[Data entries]
>>
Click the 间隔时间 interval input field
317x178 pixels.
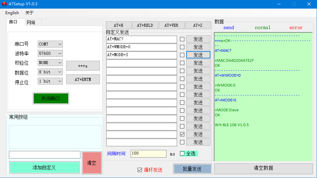(x=148, y=154)
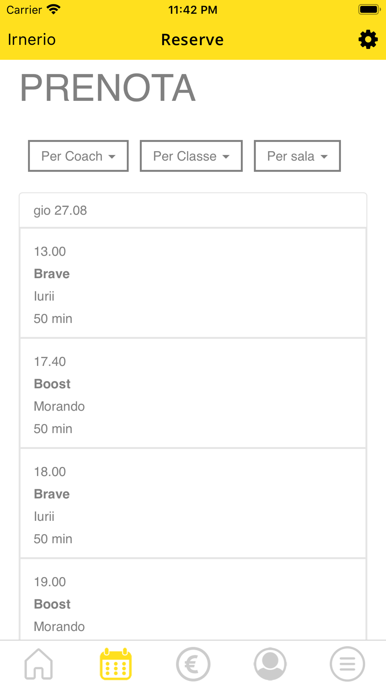Open the hamburger menu tab icon
Image resolution: width=386 pixels, height=687 pixels.
pyautogui.click(x=347, y=664)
<<
● **What the exercise asks**: Please give the data again unaltered, leaving out any images.

● **Answer to this task**:
Click the 间隔时间 interval input field
317x178 pixels.
(x=148, y=154)
Open the hamburger menu tab icon
Image resolution: width=386 pixels, height=687 pixels.
pyautogui.click(x=347, y=664)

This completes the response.